Texto de referencia
━━━━━━━━━━━━━━━━━━━━━━━━━━━━━━

Las caretas para no ver la tortura siguen cayendo

La Asociación Médica Mundial (AMM) investiga desde 2015 al forense de la Audiencia Nacional (AN) Juan Miguel Monge Pérez, por una presunta «falta de ética grave» en el ejercicio de su profesión relacionada con el encubrimiento de la práctica de la tortura. La denuncia por malos tratos presentada por Sandra Barrenetxea y que llegó a juicio la semana pasada es uno de los casos por los que se le abrió ese expediente. Y precisamente el testimonio de Monge en ese juicio sirvió para sostener los argumentos de la defensa de los acusados.

Poca sorpresa hay en ello a estas alturas. Las complicidades necesarias que han sustentado la tortura como elemento de lucha contra la insurgencia son amplias. El respaldo político y la impunidad no hubieran funcionado sin el concurso de encubridores y, entre ellos, los médicos forenses de la AN han desempeñado un papel destacado. A la amplísima lista de silencios hay que añadir la serie negra de dictámenes y actuaciones que han protagonizado: desde aquel forense que se negó a seccionar el corazón del médico Esteban Muruetagoiena, muerto de un infarto tras pasar por comisaría, pasando por la que diagnosticó un catarro a Gurutze Iantzi, o los que concluyeron que Unai Romano se había autolesionado con «un solo golpe», o aquel que argumentó que las lesiones de Portu y Sarasola se habían producido durante la detención.

El forense Francisco Etxeberria, mejor conocedor que nadie de esos entresijos desde los años 80 hasta la actualidad, resumió perfectamente la situación cuando declaró que los médicos de la AN no ejercían ni ética ni deontológicamente, sino que «son y han sido encubridores». Antes que la AMM abriera este expediente a Monge, revistas científicas, organizaciones internacionales e incluso el Tribunal de Estrasburgo han documentado el papel desempeñado por los médicos forenses en la ocultación de la tortura. Una evidencia contra la que día a día se caen más caretas, pese a los intentos del Estado por sostenerlas.

━━━━━━━━━━━━━━━━━━━━━━━━━━━━━━

Preguntas por responder
[A] Según el texto de referencia, ¿desde qué año investiga la Asociación Médica Mundial al forense Juan Miguel Monge Pérez?
[B] Reproduce el fragmento del texto de referencia que va desde "Poca sorpresa hay" hasta "durante la detención.", ambos incluidos.

Datos mostrados
━━━━━━━━━━━━━━━━━━━━━━━━━━━━━━

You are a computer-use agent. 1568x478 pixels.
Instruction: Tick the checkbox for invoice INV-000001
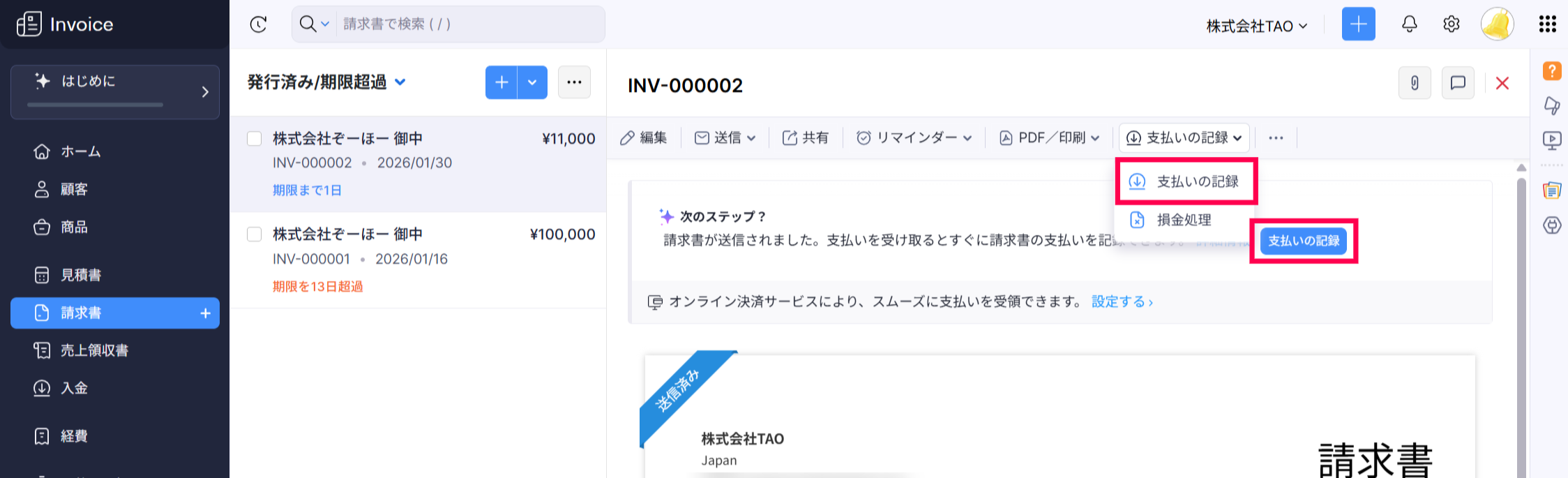[255, 234]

━━━━━━━━━━━━━━━━━━━━━━━━━━━━━━

Respuestas
[A] Desde 2015.

[B]
Poca sorpresa hay en ello a estas alturas. Las complicidades necesarias que han sustentado la tortura como elemento de lucha contra la insurgencia son amplias. El respaldo político y la impunidad no hubieran funcionado sin el concurso de encubridores y, entre ellos, los médicos forenses de la AN han desempeñado un papel destacado. A la amplísima lista de silencios hay que añadir la serie negra de dictámenes y actuaciones que han protagonizado: desde aquel forense que se negó a seccionar el corazón del médico Esteban Muruetagoiena, muerto de un infarto tras pasar por comisaría, pasando por la que diagnosticó un catarro a Gurutze Iantzi, o los que concluyeron que Unai Romano se había autolesionado con «un solo golpe», o aquel que argumentó que las lesiones de Portu y Sarasola se habían producido durante la detención.